Thursday, July 30, 2009

Looking For the Substantively Reasonable Number

In United States v. Harris, 07-4175 (6th Cir. July 27, 2009), Judges Gibbons, McKeague, and Shadur, vacated Harris’s sentence and remanded for resentencing. Harris had pled guilty to two counts of possessing child pornography, one count of receiving and distributing child pornography, and one count of knowingly possessing a computer with child pornography on it. The advisory Guidelines range was 210-262 months of imprisonment. The PSR, however, suggested a downward variance would achieve the statutory purposes of sentencing.

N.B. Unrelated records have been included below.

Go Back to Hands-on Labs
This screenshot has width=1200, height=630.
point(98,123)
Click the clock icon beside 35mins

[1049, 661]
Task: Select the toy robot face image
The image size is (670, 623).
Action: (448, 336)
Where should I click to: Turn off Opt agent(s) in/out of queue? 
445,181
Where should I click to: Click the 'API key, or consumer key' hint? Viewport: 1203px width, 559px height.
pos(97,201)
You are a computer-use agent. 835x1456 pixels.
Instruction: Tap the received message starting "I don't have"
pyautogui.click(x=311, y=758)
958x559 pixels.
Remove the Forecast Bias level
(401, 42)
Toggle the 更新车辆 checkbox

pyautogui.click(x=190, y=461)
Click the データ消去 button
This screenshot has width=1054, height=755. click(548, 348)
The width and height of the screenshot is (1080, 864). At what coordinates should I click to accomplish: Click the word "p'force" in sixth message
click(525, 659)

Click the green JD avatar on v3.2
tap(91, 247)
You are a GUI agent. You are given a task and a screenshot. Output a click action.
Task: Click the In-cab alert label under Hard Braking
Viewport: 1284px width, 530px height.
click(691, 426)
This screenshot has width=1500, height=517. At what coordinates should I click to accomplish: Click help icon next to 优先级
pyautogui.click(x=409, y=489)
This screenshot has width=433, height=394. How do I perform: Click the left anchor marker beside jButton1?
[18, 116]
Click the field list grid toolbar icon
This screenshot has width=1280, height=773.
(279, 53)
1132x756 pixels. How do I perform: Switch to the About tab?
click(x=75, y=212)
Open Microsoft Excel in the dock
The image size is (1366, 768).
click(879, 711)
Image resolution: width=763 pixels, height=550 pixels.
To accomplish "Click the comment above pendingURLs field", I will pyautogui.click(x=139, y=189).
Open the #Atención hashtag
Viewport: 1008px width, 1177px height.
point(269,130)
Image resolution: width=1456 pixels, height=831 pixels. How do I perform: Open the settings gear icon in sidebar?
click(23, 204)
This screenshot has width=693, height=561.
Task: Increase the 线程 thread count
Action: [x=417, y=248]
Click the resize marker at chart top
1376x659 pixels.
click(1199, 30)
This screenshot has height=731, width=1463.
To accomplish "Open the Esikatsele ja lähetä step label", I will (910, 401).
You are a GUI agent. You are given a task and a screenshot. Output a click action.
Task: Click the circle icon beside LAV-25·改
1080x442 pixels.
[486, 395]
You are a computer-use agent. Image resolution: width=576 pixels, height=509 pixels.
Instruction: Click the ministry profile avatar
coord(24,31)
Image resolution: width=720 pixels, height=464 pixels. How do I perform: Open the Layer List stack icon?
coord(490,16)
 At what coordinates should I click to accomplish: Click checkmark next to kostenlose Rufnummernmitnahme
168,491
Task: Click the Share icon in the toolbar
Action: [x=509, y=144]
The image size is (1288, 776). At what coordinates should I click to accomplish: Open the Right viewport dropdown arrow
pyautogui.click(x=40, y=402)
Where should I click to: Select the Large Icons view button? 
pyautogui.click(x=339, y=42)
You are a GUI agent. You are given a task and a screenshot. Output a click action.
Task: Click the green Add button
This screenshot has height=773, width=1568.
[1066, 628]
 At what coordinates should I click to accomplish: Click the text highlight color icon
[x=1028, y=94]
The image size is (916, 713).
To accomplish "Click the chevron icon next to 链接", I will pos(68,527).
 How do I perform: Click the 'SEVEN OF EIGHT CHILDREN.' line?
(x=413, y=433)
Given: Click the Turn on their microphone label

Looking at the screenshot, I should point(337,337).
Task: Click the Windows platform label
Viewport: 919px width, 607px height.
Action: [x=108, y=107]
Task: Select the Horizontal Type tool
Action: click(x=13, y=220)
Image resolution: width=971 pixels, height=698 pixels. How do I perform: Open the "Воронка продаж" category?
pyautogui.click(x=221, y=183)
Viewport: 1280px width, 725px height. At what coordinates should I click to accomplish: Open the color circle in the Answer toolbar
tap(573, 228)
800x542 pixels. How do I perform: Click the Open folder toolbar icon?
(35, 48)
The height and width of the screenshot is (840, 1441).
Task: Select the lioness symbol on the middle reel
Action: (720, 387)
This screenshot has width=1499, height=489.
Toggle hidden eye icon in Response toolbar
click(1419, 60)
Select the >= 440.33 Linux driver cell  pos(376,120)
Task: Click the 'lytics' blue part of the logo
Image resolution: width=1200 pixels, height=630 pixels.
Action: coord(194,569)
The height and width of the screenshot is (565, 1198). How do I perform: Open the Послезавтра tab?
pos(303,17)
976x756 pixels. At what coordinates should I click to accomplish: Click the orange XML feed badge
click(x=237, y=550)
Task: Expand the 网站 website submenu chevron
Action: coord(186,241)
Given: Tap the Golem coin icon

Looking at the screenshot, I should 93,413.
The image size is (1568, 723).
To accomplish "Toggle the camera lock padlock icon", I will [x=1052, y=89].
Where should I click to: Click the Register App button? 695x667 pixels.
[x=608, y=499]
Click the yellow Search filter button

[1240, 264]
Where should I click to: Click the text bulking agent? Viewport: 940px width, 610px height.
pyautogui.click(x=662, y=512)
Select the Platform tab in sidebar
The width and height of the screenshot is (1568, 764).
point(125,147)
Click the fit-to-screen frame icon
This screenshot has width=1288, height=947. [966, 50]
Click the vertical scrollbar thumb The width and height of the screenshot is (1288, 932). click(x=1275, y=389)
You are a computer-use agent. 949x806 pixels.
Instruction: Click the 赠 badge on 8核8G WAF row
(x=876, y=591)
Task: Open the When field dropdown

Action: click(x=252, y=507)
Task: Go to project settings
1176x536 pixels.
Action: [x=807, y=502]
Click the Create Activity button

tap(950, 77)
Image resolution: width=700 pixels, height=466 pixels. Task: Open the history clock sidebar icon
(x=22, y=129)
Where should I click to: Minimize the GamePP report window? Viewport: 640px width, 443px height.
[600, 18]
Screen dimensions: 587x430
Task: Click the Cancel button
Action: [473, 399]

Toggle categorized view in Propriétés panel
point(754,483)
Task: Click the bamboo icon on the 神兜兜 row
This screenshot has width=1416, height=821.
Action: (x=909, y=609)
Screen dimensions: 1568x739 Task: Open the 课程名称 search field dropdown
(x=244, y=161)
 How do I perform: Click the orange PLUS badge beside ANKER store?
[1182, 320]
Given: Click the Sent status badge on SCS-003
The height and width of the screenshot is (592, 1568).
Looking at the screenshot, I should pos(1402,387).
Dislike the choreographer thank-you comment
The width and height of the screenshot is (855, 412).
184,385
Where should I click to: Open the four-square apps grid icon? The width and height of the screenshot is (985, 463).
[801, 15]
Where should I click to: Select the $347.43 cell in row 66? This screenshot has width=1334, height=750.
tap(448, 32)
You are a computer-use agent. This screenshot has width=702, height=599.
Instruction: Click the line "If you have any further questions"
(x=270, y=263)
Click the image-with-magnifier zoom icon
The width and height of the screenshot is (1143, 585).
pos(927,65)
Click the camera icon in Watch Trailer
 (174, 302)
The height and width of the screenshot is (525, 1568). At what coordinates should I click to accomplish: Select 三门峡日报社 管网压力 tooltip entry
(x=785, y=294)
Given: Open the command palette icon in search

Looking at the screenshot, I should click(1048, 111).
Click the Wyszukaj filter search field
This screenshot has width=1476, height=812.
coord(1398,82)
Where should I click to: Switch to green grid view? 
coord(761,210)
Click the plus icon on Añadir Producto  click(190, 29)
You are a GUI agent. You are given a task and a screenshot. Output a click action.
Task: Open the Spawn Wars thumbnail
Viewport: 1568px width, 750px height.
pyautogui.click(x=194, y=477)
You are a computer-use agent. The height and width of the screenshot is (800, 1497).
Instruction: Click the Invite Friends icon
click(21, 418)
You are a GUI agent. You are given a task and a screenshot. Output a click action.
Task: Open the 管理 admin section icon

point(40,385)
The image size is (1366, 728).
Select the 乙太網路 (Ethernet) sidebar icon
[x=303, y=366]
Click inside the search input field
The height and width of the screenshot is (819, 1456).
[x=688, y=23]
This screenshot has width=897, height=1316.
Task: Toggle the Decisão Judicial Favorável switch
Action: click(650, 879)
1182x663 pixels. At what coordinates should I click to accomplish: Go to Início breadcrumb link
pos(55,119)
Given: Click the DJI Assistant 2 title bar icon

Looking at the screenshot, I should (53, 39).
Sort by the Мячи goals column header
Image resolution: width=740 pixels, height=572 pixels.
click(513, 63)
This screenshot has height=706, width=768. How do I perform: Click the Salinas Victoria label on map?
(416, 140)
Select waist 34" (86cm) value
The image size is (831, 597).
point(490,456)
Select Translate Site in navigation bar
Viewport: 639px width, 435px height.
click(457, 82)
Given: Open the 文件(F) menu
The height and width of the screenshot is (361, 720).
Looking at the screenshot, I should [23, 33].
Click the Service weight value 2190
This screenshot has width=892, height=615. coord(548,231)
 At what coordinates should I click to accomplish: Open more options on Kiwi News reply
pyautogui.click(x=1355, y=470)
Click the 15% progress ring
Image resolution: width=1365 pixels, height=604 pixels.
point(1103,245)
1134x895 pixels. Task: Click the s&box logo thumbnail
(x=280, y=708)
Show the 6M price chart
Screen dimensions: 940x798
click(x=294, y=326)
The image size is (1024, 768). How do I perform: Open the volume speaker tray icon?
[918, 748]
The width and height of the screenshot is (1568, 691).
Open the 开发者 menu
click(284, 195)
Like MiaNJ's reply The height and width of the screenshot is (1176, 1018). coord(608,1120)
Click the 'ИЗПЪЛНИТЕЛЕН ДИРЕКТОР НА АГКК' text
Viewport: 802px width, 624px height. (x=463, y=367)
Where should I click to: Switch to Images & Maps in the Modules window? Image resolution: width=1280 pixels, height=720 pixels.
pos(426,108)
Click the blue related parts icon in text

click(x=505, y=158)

In sentencing Harris, the district court varied downward and imposed a sentence of 84 months of imprisonment, a term which more than encompassed the 60-month statutory, mandatory minimum sentence. The district court also imposed a supervised release term of 3 years. In explaining the downward variance, the district court addressed the 18 U.S.C. § 3553 factors and stated:

Now it's, I think in light of all of these factors, I think a sentence of 84 months would be an appropriate sentence in this case. Now, I think it must be more than the mandatory minimum. I think the defendant has to feel the seriousness of this matter, which is very serious. And I think that given his history, lack of other criminal involvement before, I think this sentence sends a very strong message to him that something that he thought maybe wasn't that serious, sitting there at his computer looking at some images, not hurting anybody, that it hurts and that he'll be away from his family, away from his job, not being able to contribute at all. So he's gone from living a life of comfort and caring, to one where he's locked up, locked up for seven years or 84 months.

I think that wouldn't be enough in many cases, but I think that it is enough in this defendant's case. When I consider the supervised release period that I am going to impose on him, when I consider the structures that are going to be on him as a result of being designated as a person who has been convicted of child pornography, and also given the restrictions that are going to be put on him going forward, I think that those would serve to protect the public, not just to put him away for 84 months, but to brand him in a way which he could be identified, and also the public will be protected because he will not be free to move about as other persons move about in society without significant restrictions. I think that would protect the public here, and I think that the information here suggests that there is less to protect the public from than there might be in some other cases, although, clearly, it needs to be protected.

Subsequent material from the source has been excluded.